A estratégia oficial do Palácio do Planalto é clara: evitar qualquer tipo de radicalismo ou "rompante" que possa ser explorado politicamente. Em vez de retaliar imediatamente com medidas de reciprocidade – o que, segundo assessores presidenciais, é exatamente o que Donald Trump e o senador Flávio Bolsonaro desejam –, o foco agora é aumentar a lista de exceções para produtos brasileiros e, principalmente, retomar as negociações com Washington. O governo já anunciou um pacote de crédito para empresas afetadas e trabalha para expandir mercados de exportação, buscando diluir o impacto econômico.

Essa cautela não é novidade para quem acompanha Brasília. Em 2019, vimos uma abordagem semelhante em outras crises comerciais, onde o governo da época tentou responder às pressões sem agravar a situação. Na minha leitura, o Planalto quer apresentar a imagem de um país resiliente e negociador, mas que não se curva a imposições, algo que dialoga com o discurso de soberania defendido por Lula. O problema é que, de um lado, as negociações esbarram em temas considerados "inviáveis" pelos americanos, como a redução de impostos sobre importações em setores estratégicos. Do outro, a família Bolsonaro, via Flávio Bolsonaro, tem atuado em Washington, alimentando o discurso de que o governo brasileiro seria intransigente e que os planos eleitorais dos EUA seriam prejudicados.

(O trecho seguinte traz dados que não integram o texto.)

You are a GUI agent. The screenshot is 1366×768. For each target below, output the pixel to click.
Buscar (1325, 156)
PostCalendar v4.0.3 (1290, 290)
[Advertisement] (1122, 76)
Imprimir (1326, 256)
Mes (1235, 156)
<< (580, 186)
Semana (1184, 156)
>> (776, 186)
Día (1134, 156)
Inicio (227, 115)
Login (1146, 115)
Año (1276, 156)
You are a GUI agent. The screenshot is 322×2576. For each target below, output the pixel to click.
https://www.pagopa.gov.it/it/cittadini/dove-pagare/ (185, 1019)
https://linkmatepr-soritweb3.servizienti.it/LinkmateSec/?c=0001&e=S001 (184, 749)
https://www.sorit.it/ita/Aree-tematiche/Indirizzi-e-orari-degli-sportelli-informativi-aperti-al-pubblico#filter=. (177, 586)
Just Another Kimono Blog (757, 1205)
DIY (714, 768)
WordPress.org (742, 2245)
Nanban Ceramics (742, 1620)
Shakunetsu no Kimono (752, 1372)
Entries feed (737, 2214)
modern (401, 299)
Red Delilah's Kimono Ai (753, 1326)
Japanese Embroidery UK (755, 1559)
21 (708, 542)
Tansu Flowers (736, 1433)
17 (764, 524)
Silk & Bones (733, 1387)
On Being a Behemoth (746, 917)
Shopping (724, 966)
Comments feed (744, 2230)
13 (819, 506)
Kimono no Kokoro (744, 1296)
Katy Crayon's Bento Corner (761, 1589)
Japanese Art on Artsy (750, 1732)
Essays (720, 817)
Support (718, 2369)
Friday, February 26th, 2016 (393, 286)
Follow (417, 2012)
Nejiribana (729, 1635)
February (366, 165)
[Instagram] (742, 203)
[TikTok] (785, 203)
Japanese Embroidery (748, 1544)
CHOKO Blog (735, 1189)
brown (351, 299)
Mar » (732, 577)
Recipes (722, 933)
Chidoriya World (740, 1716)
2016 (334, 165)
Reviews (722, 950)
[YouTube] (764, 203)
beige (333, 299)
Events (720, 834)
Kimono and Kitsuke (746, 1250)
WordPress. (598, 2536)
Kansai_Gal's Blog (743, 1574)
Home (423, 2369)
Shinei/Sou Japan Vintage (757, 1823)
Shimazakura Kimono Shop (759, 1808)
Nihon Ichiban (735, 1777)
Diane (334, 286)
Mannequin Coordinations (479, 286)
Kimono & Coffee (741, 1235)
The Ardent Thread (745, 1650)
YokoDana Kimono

O debate em grupos de mensagem e a narrativa política

A repercussão do "tarifaço" tem sido intensa nos grupos de mensagens, onde o debate, segundo a análise da Palver, tem sido moldado por um comportamento quase robótico de apoio ou ataque às figuras políticas envolvidas. Enquanto o governo Lula atribui o desgaste à articulação da família Bolsonaro em Washington, a oposição rebate culpando o Planalto pelo "isolamento comercial" do país. Essa polarização no debate online reflete e, ao mesmo tempo, influencia a narrativa política sobre a crise, com cada lado buscando usar o episódio para reforçar seus próprios argumentos eleitorais.

Economistas apontam limited impact e fortalecimento de Lula

Em meio ao turbilhão político, vozes da academia oferecem uma perspectiva mais analítica sobre os efeitos das tarifas. O economista Paul Krugman, vencedor do Prêmio Nobel, publicou um artigo nesta segunda-feira (20/07) argumentando que as tarifas impostas por Trump "não vão funcionar economicamente" e, paradoxalmente, podem "fortalecer politicamente" o governo Lula. Krugman, que já elogiou o Pix em publicações anteriores, considera que o alcance das tarifas será limitado e que o uso delas para "punir o Brasil por suas conquistas monetárias" é uma estratégia fadada ao fracasso. Essa análise, embora não mude a realidade imediata das exportações, pode oferecer um contraponto importante à narrativa de crise absoluta disseminada por setores da oposição.

É um cenário complexo, onde a diplomacia tenta encontrar um caminho em meio a tensões comerciais e a disputas políticas internas. A forma como o governo Lula conduzirá essa crise nas próximas semanas será crucial, não apenas para a economia, mas também para moldar a percepção pública e o jogo eleitoral rumo a 2026. Acompanhar de perto os desdobramentos, as negociações e as articulações nos bastidores será fundamental para entender os reais impactos dessas tarifas na vida do cidadão brasileiro, desde o preço de produtos importados até a estabilidade de empregos em setores exportadores.